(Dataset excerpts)

* * * * *

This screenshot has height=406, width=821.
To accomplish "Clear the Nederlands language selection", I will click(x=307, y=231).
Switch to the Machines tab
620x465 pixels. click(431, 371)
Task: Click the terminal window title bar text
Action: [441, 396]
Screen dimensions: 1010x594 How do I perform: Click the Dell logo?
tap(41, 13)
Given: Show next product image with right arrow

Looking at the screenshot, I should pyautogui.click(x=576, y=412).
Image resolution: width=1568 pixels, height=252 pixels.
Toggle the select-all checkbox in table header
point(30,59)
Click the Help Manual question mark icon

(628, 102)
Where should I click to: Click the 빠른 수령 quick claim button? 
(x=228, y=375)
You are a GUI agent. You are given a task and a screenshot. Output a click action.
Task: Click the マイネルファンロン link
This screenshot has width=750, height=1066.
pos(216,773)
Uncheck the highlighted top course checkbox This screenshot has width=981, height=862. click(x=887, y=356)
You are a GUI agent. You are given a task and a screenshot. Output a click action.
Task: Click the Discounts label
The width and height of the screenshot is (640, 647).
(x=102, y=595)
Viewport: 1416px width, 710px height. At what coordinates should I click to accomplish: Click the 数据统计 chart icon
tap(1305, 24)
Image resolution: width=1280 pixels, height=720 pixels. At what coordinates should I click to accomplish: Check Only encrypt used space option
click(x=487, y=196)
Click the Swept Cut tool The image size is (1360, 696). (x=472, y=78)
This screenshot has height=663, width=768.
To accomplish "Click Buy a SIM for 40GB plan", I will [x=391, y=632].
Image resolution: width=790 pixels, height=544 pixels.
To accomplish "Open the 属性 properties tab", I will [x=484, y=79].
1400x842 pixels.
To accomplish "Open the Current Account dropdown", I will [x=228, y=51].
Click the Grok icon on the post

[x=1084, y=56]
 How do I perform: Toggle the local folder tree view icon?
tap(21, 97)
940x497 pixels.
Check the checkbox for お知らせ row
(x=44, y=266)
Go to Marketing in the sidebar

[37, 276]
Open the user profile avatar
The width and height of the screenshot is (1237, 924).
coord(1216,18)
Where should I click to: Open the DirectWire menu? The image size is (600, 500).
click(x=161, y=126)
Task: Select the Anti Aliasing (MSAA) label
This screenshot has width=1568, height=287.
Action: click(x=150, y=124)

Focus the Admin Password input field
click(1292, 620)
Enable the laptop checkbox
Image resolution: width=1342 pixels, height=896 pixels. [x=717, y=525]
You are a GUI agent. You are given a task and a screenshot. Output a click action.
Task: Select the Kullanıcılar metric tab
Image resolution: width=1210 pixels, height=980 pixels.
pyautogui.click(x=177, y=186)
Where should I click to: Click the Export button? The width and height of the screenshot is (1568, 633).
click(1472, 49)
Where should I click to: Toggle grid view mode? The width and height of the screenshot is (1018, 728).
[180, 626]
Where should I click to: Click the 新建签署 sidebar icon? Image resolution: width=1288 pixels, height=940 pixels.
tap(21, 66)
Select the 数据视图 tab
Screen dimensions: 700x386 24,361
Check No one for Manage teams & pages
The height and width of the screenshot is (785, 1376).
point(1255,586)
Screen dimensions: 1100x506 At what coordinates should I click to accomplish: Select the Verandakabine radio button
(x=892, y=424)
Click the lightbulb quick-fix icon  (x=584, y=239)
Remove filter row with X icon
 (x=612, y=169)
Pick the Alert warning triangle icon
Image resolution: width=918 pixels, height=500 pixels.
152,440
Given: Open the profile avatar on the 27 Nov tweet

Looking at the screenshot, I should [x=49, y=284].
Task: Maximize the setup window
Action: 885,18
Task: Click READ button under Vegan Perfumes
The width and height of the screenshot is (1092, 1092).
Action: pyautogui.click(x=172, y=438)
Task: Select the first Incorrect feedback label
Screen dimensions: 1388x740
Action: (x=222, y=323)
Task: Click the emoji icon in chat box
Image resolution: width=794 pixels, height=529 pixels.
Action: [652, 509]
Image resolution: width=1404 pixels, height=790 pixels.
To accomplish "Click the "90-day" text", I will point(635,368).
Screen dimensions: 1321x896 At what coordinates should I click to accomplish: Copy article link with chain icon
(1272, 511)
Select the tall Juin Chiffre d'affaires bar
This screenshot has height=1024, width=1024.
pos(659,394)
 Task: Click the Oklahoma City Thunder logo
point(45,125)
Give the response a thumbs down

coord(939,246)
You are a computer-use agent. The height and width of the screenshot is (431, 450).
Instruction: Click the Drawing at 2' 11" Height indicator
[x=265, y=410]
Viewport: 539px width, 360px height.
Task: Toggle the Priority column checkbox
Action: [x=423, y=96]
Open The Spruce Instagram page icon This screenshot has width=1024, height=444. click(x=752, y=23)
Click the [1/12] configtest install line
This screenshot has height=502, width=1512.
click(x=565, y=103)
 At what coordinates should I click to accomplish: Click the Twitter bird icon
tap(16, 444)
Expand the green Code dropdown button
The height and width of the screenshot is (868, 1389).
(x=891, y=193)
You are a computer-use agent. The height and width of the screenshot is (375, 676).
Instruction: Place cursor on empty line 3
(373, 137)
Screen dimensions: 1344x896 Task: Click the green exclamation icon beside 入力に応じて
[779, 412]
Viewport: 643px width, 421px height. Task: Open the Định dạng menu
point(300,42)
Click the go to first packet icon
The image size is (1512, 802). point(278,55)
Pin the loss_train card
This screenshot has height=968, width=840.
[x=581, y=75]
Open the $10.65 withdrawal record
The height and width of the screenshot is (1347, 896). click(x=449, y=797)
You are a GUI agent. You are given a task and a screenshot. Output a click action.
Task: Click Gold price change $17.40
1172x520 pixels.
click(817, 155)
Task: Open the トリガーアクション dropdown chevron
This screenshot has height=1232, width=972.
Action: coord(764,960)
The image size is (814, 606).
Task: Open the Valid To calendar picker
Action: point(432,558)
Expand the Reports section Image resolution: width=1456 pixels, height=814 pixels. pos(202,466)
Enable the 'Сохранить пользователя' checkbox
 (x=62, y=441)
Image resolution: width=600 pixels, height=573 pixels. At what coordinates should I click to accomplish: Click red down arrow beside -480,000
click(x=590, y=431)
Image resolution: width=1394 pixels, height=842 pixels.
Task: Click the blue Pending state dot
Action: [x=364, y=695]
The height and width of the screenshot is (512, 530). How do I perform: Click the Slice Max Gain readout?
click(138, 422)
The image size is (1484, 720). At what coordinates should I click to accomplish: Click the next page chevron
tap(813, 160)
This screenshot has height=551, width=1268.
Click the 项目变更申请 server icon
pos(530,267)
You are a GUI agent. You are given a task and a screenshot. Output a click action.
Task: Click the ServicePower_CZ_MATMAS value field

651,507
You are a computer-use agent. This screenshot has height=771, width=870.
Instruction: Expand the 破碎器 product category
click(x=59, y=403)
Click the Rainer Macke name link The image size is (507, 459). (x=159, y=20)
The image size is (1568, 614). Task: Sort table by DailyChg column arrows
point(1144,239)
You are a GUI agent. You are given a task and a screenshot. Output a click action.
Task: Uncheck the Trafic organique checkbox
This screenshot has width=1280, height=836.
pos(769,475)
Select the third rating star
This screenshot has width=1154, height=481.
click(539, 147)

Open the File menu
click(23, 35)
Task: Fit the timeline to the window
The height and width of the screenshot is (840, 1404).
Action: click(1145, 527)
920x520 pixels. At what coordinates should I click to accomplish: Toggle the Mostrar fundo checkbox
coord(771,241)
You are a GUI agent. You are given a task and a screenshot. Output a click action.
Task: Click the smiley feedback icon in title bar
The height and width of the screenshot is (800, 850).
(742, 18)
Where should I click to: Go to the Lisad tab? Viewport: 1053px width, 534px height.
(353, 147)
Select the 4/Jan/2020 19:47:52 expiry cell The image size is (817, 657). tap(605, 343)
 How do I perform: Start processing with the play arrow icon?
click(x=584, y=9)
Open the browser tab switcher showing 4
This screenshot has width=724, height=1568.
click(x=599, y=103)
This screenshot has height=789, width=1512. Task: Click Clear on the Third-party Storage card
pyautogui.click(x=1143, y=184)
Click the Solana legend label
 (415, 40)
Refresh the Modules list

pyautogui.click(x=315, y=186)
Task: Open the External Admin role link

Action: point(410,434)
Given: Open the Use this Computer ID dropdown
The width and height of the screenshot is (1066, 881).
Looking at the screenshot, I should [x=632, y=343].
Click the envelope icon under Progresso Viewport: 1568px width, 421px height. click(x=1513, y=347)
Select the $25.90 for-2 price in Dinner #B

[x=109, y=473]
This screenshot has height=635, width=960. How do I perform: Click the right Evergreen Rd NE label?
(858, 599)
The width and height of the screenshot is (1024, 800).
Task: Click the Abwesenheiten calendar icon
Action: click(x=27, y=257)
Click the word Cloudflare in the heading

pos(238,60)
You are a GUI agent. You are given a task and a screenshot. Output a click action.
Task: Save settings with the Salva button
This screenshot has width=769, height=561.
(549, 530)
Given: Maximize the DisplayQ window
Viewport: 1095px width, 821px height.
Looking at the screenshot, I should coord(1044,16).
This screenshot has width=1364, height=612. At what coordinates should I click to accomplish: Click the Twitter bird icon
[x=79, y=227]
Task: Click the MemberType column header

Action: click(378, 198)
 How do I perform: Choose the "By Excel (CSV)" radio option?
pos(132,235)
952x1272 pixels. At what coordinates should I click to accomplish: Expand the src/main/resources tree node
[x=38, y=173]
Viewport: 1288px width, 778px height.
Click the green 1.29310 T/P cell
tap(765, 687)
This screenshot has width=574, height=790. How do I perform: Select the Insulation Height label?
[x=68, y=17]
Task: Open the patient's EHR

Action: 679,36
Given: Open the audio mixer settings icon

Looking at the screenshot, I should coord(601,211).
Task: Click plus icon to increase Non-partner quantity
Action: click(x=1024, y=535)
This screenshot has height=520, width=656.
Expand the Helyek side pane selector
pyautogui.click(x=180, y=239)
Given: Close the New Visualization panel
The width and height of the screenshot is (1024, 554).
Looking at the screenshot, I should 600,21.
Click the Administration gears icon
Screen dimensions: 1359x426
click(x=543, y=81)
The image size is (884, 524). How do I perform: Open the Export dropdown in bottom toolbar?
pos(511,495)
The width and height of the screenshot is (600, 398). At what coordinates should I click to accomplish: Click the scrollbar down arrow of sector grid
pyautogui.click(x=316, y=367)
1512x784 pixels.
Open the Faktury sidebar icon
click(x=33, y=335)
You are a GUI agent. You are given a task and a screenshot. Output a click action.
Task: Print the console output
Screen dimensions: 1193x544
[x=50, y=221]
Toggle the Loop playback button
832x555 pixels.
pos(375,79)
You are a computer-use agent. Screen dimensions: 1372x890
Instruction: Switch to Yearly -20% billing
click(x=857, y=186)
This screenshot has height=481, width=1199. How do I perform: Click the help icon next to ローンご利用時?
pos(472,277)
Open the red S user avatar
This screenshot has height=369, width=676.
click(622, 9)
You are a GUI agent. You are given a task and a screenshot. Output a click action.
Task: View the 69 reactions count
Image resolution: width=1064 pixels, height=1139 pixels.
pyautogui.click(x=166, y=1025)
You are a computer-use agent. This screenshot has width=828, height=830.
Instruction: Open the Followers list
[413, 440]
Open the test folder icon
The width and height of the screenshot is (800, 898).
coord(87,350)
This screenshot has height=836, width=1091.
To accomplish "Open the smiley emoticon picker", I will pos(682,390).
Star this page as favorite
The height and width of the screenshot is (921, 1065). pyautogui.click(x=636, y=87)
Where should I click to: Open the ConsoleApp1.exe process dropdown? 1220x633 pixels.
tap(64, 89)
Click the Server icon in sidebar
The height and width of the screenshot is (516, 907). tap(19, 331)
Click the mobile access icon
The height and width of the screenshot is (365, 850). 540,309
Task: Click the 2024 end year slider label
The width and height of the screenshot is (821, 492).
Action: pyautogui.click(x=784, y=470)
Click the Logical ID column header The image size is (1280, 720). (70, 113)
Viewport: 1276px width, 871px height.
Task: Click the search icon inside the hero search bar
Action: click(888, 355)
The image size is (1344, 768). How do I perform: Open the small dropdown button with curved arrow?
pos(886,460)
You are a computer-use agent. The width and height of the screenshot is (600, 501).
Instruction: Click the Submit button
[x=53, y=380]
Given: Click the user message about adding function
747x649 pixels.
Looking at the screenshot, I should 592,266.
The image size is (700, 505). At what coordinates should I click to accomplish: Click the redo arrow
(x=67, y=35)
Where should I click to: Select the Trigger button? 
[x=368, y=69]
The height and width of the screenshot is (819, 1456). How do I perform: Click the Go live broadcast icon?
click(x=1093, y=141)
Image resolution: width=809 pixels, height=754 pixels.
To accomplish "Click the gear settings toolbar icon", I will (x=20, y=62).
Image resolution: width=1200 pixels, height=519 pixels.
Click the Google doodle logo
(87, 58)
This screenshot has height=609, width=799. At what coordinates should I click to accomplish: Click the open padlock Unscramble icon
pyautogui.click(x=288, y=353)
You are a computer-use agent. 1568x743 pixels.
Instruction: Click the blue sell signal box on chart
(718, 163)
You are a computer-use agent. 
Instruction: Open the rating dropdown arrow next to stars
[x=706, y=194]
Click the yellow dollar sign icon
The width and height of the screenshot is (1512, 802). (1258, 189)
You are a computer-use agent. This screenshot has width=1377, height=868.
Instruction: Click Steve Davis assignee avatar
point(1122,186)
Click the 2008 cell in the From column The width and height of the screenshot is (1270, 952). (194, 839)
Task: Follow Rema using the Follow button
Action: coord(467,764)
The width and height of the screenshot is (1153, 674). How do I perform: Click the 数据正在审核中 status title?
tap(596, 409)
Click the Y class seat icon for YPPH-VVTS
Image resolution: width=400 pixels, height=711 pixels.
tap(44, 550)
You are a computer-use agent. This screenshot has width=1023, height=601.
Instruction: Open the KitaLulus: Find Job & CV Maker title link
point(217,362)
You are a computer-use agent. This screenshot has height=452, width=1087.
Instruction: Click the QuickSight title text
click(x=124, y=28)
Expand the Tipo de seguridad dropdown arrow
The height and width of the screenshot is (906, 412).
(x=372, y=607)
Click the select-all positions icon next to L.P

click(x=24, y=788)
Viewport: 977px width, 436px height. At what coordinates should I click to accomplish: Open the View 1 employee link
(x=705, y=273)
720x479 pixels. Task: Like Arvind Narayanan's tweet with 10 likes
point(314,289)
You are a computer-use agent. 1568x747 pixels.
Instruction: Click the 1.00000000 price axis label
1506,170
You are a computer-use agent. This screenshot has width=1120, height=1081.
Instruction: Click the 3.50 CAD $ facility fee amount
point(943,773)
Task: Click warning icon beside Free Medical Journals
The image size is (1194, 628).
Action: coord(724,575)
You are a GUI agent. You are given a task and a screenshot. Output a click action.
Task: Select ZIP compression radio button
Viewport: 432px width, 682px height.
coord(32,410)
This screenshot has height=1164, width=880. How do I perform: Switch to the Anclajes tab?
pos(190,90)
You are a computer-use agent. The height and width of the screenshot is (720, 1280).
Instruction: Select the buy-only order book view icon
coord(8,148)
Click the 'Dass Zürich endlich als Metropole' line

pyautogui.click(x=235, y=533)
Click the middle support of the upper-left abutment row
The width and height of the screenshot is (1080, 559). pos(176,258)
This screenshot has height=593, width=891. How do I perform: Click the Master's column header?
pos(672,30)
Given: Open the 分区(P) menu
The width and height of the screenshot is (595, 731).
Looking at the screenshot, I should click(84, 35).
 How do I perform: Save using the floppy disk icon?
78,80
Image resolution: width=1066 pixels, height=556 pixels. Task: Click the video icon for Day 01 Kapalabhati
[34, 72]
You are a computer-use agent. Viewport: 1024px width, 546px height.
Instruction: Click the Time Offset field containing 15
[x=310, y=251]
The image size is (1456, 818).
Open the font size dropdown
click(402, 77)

* * * * *

ASSIGNMENT - Above are some lines. Repeat exactly, and only, those from the line that has "The height and width of the screenshot is (819, 1456)." through the line that has "You are a computer-use agent. 1568x743".

RESULT OF THIS TASK -
The height and width of the screenshot is (819, 1456). How do I perform: Click the Go live broadcast icon?
click(x=1093, y=141)
Image resolution: width=809 pixels, height=754 pixels.
To accomplish "Click the gear settings toolbar icon", I will (x=20, y=62).
Image resolution: width=1200 pixels, height=519 pixels.
Click the Google doodle logo
(87, 58)
This screenshot has height=609, width=799. At what coordinates should I click to accomplish: Click the open padlock Unscramble icon
pyautogui.click(x=288, y=353)
You are a computer-use agent. 1568x743 pixels.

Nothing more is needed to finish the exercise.